Viewing 1 replies (of 1 total)
  • Plugin Author WFSupport



    We’re sorry you had that experience but also a little confused as we can’t seem to find a support post or ticket from you. Because of the lack of detail provided (where these alerts are – emailed reports or in the scan results, what the actual alerts said, etc) anything we could say would be speculation at best.

    What I’m wondering is if you are being alerted for changes in a staging or development site, or an uncompressed backup in the web hosting account perhaps. For the latter PHP still executes regardless of whether or not you have DNS pointed at it. That would account for the emailed results being different than what you see in site files.

    Still, as I mentioned, this is all speculative since we only have the vague details in your review to base our diagnoses on. Wordfence has never fabricated results. If you had given us the chance to help you might see that too.

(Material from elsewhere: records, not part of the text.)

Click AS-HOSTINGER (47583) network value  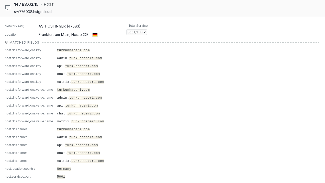[59, 26]
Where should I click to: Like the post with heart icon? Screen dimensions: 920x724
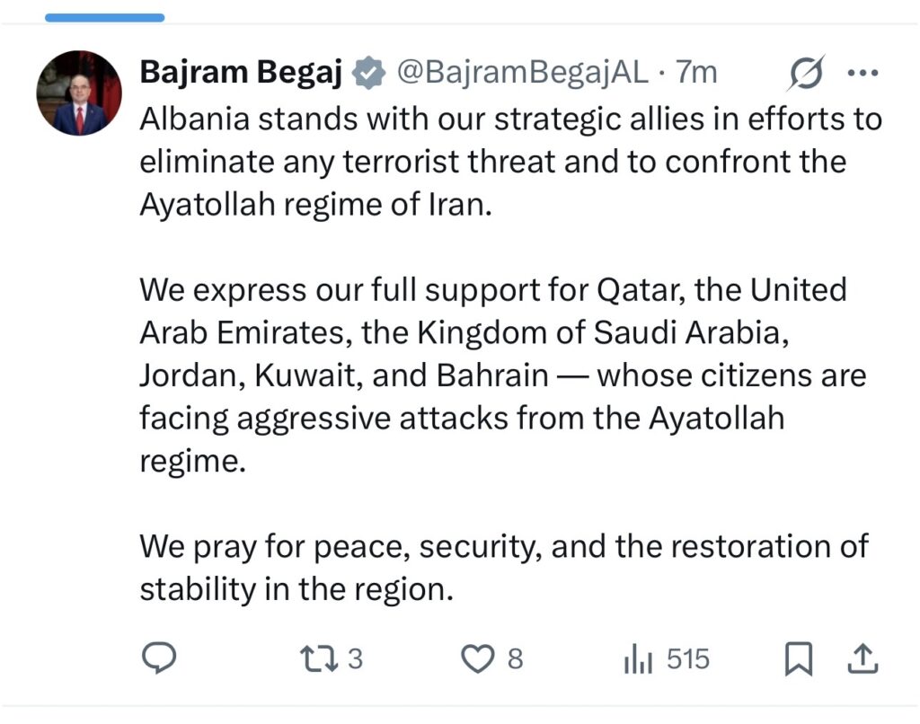[476, 659]
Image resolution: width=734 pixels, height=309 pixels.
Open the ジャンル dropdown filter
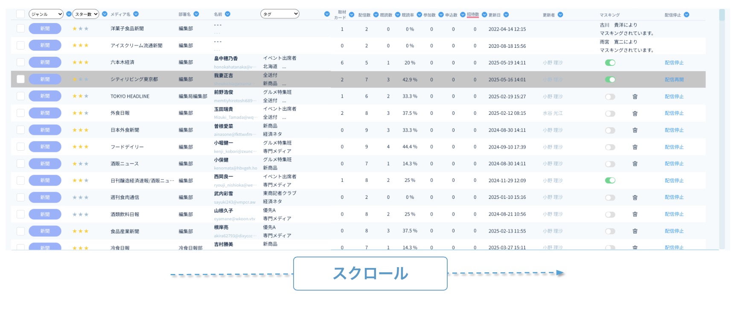coord(46,14)
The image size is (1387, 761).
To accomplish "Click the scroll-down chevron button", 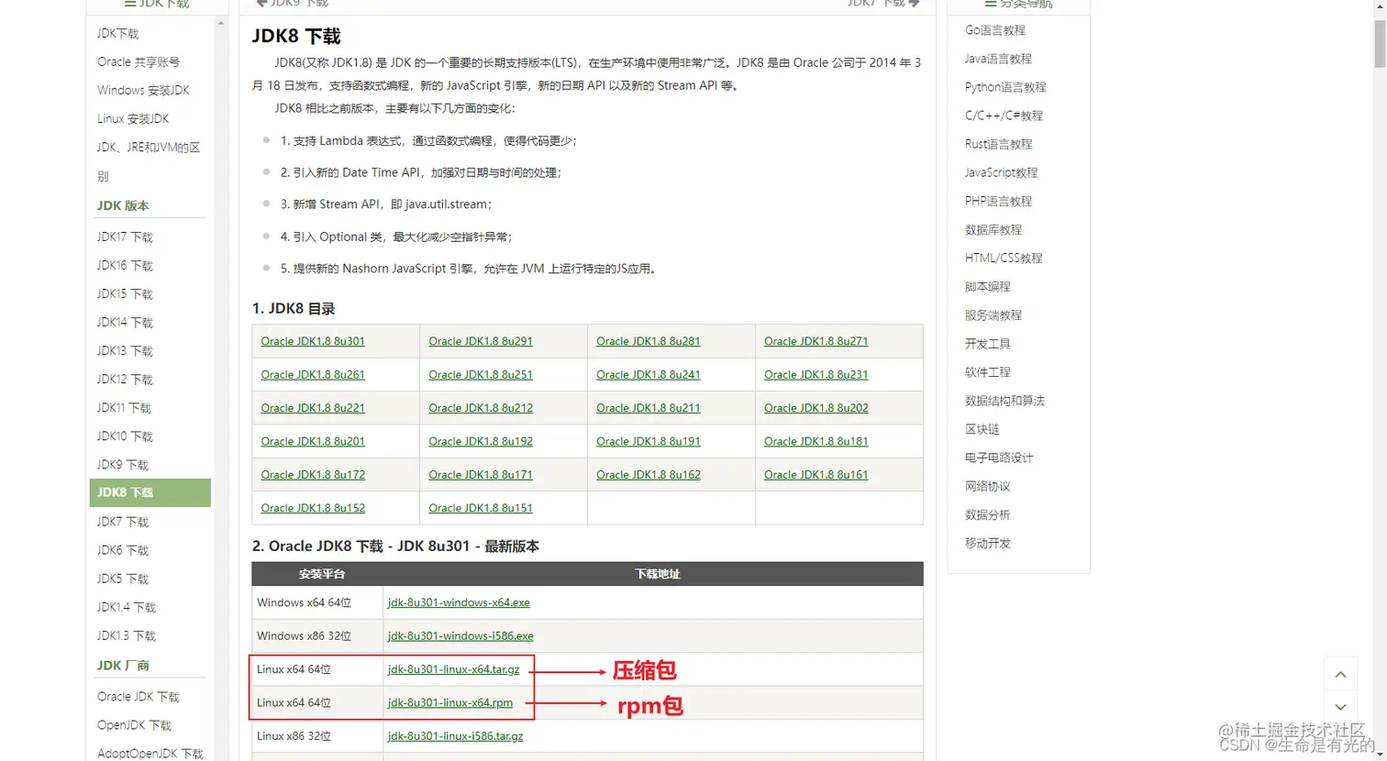I will point(1339,707).
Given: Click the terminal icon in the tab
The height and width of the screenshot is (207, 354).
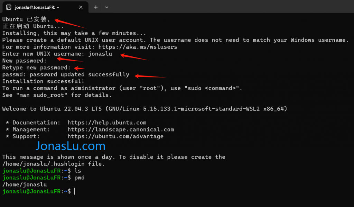Looking at the screenshot, I should click(9, 7).
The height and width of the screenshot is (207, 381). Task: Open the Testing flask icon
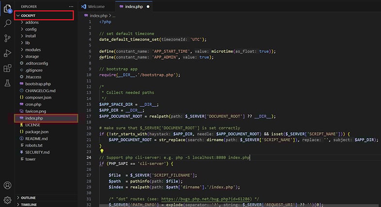pos(7,83)
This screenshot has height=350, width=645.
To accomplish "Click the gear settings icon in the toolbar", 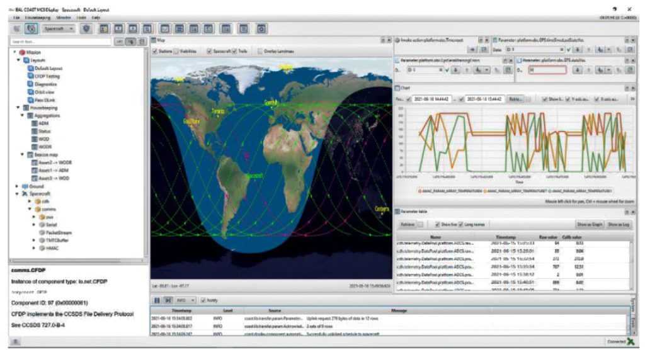I will tap(261, 28).
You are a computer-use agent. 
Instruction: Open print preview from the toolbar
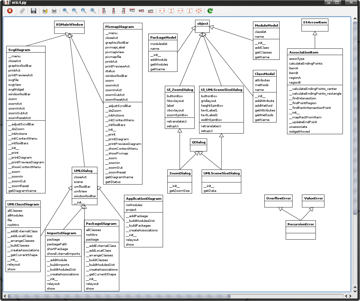point(45,11)
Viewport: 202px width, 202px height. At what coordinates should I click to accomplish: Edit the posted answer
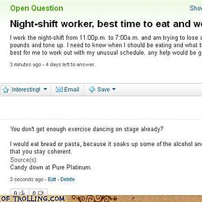click(52, 180)
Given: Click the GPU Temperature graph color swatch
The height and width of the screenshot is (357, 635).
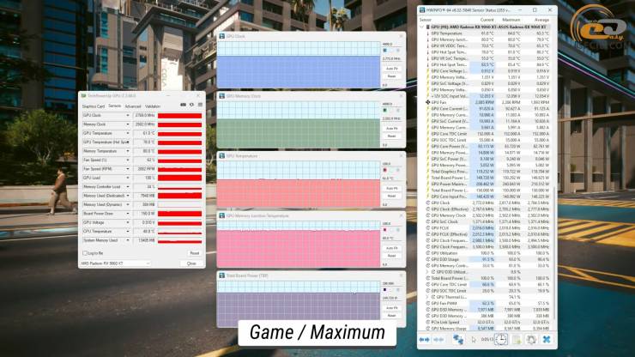Looking at the screenshot, I should (385, 169).
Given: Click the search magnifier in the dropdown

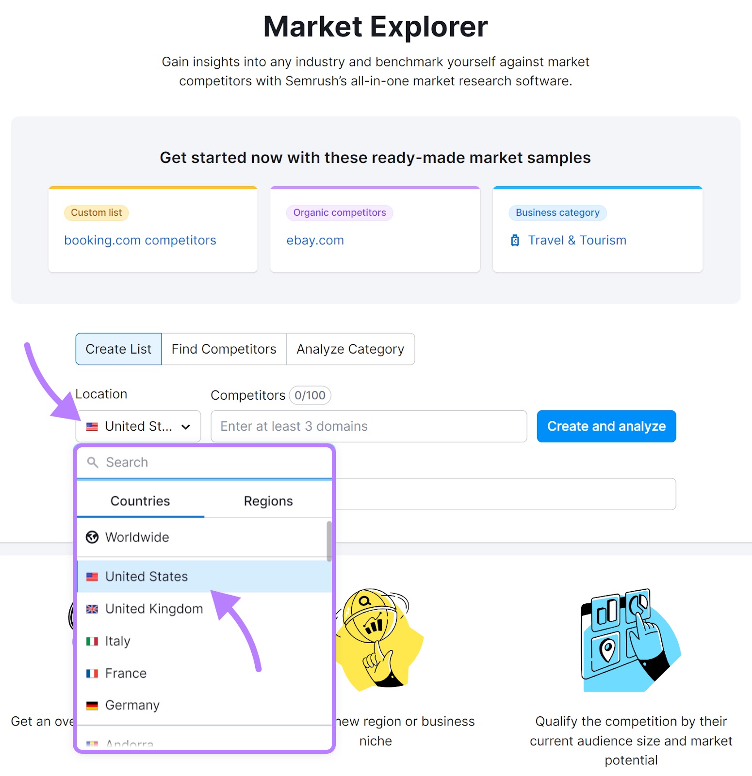Looking at the screenshot, I should point(92,462).
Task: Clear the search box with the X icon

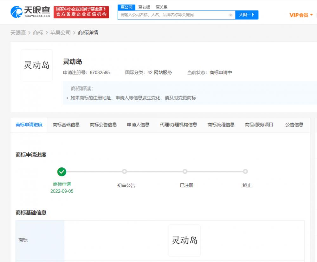Action: (x=230, y=15)
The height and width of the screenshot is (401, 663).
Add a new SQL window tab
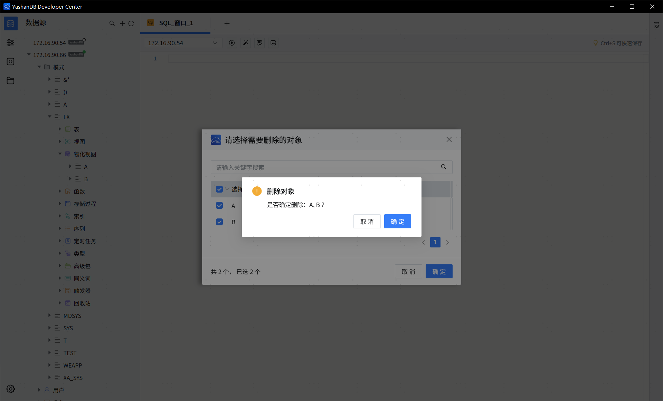(x=227, y=23)

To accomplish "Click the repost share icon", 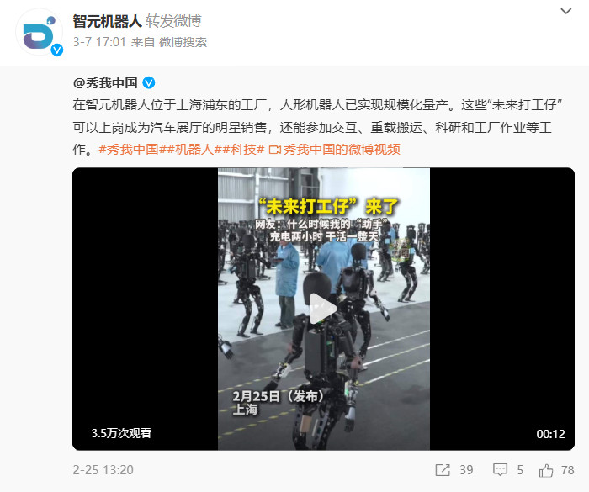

    All that aside, you most certainly do have something wrong on your site. When I looked and clicked on a link in the menu (Transaction Express Buy Now Plugin for WordPress) a second tab opened in my browser with this URL
    www. youtube. com. channel .uc5hrp.–o1aqy.xnsh7hpar.xn--o1aqy.ocno1aqy.xn--p1ai.ig.u4rp66hhp5rocnuolfeo4aig.–o1aqy.xn--i1av6a.xn--p1ai/
    NOTE : The above URL resulted in a “Site cannot be reached” error, which is why I posted the URL. Intentional breaks were added to keep it from being clickable
    Unless that is a very malformed URL that is intentionally launching a second tab, I’d say some results weren’t false positives at all. As a matter of fact, even other Security tools would agree.

    No matter what security solution you ultimately decide to pursue, we’d recommend that you do so sooner rather than later.


    • This reply was modified 6 months, 2 weeks ago by WFSupport.
Viewing 1 replies (of 1 total)
  • The topic ‘False positives seem suspect’ is closed to new replies.